*TASK DETAILS:* Output every record below precisely as it is written.

*PROVIDED INFORMATION:*
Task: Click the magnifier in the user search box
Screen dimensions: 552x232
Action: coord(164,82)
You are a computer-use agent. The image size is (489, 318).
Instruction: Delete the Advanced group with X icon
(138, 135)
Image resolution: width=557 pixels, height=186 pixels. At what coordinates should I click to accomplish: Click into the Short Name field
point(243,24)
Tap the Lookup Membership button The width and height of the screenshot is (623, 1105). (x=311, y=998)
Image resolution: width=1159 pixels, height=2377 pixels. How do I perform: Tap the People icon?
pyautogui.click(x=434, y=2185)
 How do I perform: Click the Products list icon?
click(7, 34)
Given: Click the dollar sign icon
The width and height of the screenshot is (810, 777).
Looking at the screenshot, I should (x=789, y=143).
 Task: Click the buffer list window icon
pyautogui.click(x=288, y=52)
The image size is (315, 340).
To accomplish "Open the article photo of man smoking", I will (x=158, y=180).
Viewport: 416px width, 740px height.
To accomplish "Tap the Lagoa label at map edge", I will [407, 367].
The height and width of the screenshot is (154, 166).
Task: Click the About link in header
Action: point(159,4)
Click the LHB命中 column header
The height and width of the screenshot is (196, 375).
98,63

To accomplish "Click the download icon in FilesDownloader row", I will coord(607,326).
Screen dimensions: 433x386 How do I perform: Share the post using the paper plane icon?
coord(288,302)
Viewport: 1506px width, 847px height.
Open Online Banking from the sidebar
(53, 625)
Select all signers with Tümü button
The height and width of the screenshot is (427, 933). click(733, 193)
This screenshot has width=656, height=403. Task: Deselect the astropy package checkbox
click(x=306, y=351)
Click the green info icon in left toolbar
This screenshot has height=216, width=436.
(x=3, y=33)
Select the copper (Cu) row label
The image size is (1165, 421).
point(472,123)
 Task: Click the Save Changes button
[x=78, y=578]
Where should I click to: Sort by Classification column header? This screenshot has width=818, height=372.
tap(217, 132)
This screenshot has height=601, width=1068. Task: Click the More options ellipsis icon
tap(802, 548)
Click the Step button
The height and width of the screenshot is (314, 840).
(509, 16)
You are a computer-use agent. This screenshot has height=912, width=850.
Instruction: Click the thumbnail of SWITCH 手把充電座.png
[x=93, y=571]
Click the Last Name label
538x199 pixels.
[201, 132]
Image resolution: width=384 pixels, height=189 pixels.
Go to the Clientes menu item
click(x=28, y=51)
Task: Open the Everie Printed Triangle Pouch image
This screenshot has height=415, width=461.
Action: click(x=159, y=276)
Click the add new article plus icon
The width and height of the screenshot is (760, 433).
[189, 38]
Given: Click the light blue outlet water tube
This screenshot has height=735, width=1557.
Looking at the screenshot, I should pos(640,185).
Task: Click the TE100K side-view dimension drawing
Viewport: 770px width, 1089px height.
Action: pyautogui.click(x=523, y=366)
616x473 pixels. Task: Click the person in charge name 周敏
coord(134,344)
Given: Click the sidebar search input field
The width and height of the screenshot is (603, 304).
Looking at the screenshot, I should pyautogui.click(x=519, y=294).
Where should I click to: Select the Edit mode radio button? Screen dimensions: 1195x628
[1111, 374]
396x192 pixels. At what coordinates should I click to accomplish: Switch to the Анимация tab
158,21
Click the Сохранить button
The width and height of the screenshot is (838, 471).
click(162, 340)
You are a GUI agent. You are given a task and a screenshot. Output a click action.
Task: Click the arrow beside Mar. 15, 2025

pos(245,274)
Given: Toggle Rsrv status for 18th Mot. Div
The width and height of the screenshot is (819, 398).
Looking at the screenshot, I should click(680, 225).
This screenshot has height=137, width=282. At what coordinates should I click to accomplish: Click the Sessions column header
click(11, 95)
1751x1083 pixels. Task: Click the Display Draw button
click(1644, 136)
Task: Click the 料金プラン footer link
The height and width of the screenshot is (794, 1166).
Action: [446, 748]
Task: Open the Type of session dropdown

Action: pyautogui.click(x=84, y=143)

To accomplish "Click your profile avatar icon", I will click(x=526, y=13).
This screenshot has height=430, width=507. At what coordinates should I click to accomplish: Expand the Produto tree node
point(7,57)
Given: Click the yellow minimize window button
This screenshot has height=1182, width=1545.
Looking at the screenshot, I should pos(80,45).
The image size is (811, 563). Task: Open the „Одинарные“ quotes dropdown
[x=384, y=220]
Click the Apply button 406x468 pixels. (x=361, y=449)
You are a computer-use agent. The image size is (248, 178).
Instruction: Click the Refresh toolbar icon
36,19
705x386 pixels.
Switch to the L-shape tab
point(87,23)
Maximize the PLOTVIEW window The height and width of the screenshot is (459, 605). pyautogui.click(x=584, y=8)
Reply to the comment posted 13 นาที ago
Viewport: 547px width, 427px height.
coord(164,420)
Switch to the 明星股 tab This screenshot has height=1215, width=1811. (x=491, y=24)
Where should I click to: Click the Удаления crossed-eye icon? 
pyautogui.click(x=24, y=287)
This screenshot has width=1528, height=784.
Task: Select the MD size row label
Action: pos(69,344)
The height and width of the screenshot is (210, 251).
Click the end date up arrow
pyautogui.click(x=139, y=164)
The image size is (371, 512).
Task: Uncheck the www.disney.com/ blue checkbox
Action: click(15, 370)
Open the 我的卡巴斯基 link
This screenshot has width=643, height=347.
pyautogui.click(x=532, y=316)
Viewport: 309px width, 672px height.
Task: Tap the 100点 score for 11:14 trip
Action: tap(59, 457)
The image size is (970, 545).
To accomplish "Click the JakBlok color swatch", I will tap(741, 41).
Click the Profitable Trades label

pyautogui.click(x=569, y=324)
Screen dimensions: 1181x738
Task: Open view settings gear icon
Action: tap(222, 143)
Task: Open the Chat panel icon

*WRITTEN REPLY:*
Task: Click the magnifier in the user search box
Screen dimensions: 552x232
Action: coord(164,82)
You are a computer-use agent. The image size is (489, 318).
Instruction: Delete the Advanced group with X icon
(138, 135)
Image resolution: width=557 pixels, height=186 pixels. At what coordinates should I click to accomplish: Click into the Short Name field
point(243,24)
Tap the Lookup Membership button The width and height of the screenshot is (623, 1105). (x=311, y=998)
Image resolution: width=1159 pixels, height=2377 pixels. How do I perform: Tap the People icon?
pyautogui.click(x=434, y=2185)
 How do I perform: Click the Products list icon?
click(7, 34)
Given: Click the dollar sign icon
The width and height of the screenshot is (810, 777).
Looking at the screenshot, I should (x=789, y=143).
 Task: Click the buffer list window icon
pyautogui.click(x=288, y=52)
The image size is (315, 340).
To accomplish "Open the article photo of man smoking", I will (x=158, y=180).
Viewport: 416px width, 740px height.
To accomplish "Tap the Lagoa label at map edge", I will [407, 367].
The height and width of the screenshot is (154, 166).
Task: Click the About link in header
Action: point(159,4)
Click the LHB命中 column header
The height and width of the screenshot is (196, 375).
98,63

To accomplish "Click the download icon in FilesDownloader row", I will coord(607,326).
Screen dimensions: 433x386 How do I perform: Share the post using the paper plane icon?
coord(288,302)
Viewport: 1506px width, 847px height.
Open Online Banking from the sidebar
(53, 625)
Select all signers with Tümü button
The height and width of the screenshot is (427, 933). click(733, 193)
This screenshot has width=656, height=403. Task: Deselect the astropy package checkbox
click(x=306, y=351)
Click the green info icon in left toolbar
This screenshot has height=216, width=436.
(x=3, y=33)
Select the copper (Cu) row label
The image size is (1165, 421).
point(472,123)
 Task: Click the Save Changes button
[x=78, y=578]
Where should I click to: Sort by Classification column header? This screenshot has width=818, height=372.
tap(217, 132)
This screenshot has height=601, width=1068. Task: Click the More options ellipsis icon
tap(802, 548)
Click the Step button
The height and width of the screenshot is (314, 840).
(509, 16)
You are a computer-use agent. This screenshot has height=912, width=850.
Instruction: Click the thumbnail of SWITCH 手把充電座.png
[x=93, y=571]
Click the Last Name label
538x199 pixels.
[201, 132]
Image resolution: width=384 pixels, height=189 pixels.
Go to the Clientes menu item
click(x=28, y=51)
Task: Open the Everie Printed Triangle Pouch image
This screenshot has height=415, width=461.
Action: click(x=159, y=276)
Click the add new article plus icon
The width and height of the screenshot is (760, 433).
[189, 38]
Given: Click the light blue outlet water tube
This screenshot has height=735, width=1557.
Looking at the screenshot, I should pos(640,185).
Task: Click the TE100K side-view dimension drawing
Viewport: 770px width, 1089px height.
Action: pyautogui.click(x=523, y=366)
616x473 pixels. Task: Click the person in charge name 周敏
coord(134,344)
Given: Click the sidebar search input field
The width and height of the screenshot is (603, 304).
Looking at the screenshot, I should pyautogui.click(x=519, y=294).
Where should I click to: Select the Edit mode radio button? Screen dimensions: 1195x628
[1111, 374]
396x192 pixels. At what coordinates should I click to accomplish: Switch to the Анимация tab
158,21
Click the Сохранить button
The width and height of the screenshot is (838, 471).
click(162, 340)
You are a GUI agent. You are given a task and a screenshot. Output a click action.
Task: Click the arrow beside Mar. 15, 2025

pos(245,274)
Given: Toggle Rsrv status for 18th Mot. Div
The width and height of the screenshot is (819, 398).
Looking at the screenshot, I should click(680, 225).
This screenshot has height=137, width=282. At what coordinates should I click to accomplish: Click the Sessions column header
click(11, 95)
1751x1083 pixels. Task: Click the Display Draw button
click(1644, 136)
Task: Click the 料金プラン footer link
The height and width of the screenshot is (794, 1166).
Action: [446, 748]
Task: Open the Type of session dropdown

Action: pyautogui.click(x=84, y=143)

To accomplish "Click your profile avatar icon", I will click(x=526, y=13).
This screenshot has height=430, width=507. At what coordinates should I click to accomplish: Expand the Produto tree node
point(7,57)
Given: Click the yellow minimize window button
This screenshot has height=1182, width=1545.
Looking at the screenshot, I should pos(80,45).
The image size is (811, 563). Task: Open the „Одинарные“ quotes dropdown
[x=384, y=220]
Click the Apply button 406x468 pixels. (x=361, y=449)
You are a computer-use agent. The image size is (248, 178).
Instruction: Click the Refresh toolbar icon
36,19
705x386 pixels.
Switch to the L-shape tab
point(87,23)
Maximize the PLOTVIEW window The height and width of the screenshot is (459, 605). pyautogui.click(x=584, y=8)
Reply to the comment posted 13 นาที ago
Viewport: 547px width, 427px height.
coord(164,420)
Switch to the 明星股 tab This screenshot has height=1215, width=1811. (x=491, y=24)
Where should I click to: Click the Удаления crossed-eye icon? 
pyautogui.click(x=24, y=287)
This screenshot has width=1528, height=784.
Task: Select the MD size row label
Action: pos(69,344)
The height and width of the screenshot is (210, 251).
Click the end date up arrow
pyautogui.click(x=139, y=164)
The image size is (371, 512).
Task: Uncheck the www.disney.com/ blue checkbox
Action: click(15, 370)
Open the 我的卡巴斯基 link
This screenshot has width=643, height=347.
pyautogui.click(x=532, y=316)
Viewport: 309px width, 672px height.
Task: Tap the 100点 score for 11:14 trip
Action: tap(59, 457)
The image size is (970, 545).
To accomplish "Click the JakBlok color swatch", I will tap(741, 41).
Click the Profitable Trades label

pyautogui.click(x=569, y=324)
Screen dimensions: 1181x738
Task: Open view settings gear icon
Action: tap(222, 143)
Task: Open the Chat panel icon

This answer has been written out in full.